## Task brief
Look through the records below for the line with "Ask us for a quote (432, 2315)". Return that line and each one after it up to and including the line with "[Maintenance of Zeus", exactly.

### Material for this exercise

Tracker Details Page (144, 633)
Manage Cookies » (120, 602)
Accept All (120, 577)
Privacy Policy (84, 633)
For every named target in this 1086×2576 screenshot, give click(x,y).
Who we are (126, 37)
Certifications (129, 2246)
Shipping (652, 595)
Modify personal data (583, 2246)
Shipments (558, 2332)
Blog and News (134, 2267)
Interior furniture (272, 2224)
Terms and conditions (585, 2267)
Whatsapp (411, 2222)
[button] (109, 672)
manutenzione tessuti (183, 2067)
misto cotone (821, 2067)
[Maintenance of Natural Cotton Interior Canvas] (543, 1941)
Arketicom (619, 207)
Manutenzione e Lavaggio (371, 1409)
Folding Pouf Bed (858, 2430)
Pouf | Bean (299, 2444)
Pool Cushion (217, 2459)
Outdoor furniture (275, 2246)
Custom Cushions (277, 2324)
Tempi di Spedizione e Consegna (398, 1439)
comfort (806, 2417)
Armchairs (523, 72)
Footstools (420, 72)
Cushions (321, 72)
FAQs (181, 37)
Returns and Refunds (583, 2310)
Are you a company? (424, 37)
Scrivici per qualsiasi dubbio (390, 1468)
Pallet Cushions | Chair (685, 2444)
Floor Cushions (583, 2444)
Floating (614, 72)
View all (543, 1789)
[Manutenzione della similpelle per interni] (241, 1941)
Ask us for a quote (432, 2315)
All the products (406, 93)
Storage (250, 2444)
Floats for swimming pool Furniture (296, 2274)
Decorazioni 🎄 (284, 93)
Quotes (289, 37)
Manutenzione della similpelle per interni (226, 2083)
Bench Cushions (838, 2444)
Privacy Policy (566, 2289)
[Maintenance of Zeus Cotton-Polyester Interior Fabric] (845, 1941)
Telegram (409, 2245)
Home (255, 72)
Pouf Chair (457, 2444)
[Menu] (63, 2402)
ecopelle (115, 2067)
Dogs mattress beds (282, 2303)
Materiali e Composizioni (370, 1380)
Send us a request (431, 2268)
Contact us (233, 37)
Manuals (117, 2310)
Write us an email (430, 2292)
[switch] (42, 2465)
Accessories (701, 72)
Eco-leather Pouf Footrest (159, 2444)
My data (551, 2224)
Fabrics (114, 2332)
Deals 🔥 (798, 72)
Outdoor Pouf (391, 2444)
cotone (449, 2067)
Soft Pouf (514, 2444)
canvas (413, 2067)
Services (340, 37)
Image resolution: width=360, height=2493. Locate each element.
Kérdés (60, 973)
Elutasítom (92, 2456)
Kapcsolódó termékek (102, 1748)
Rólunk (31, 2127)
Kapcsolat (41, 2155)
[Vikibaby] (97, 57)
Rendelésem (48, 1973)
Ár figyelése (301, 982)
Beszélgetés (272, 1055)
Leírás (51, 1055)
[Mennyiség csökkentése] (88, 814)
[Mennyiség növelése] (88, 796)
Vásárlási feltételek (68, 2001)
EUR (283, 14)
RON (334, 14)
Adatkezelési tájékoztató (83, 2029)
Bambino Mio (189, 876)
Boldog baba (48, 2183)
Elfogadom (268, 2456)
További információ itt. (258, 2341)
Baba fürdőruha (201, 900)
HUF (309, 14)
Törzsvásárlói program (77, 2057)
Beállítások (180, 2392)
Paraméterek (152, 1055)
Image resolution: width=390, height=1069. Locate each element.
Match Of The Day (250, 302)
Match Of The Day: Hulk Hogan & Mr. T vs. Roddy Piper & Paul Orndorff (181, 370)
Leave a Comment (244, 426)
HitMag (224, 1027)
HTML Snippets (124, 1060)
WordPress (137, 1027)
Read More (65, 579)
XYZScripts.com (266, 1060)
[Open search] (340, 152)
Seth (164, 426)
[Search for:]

######

## Solution for this exercise
Ask us for a quote (432, 2315)
All the products (406, 93)
Storage (250, 2444)
Floats for swimming pool Furniture (296, 2274)
Decorazioni 🎄 (284, 93)
Quotes (289, 37)
Manutenzione della similpelle per interni (226, 2083)
Bench Cushions (838, 2444)
Privacy Policy (566, 2289)
[Maintenance of Zeus Cotton-Polyester Interior Fabric] (845, 1941)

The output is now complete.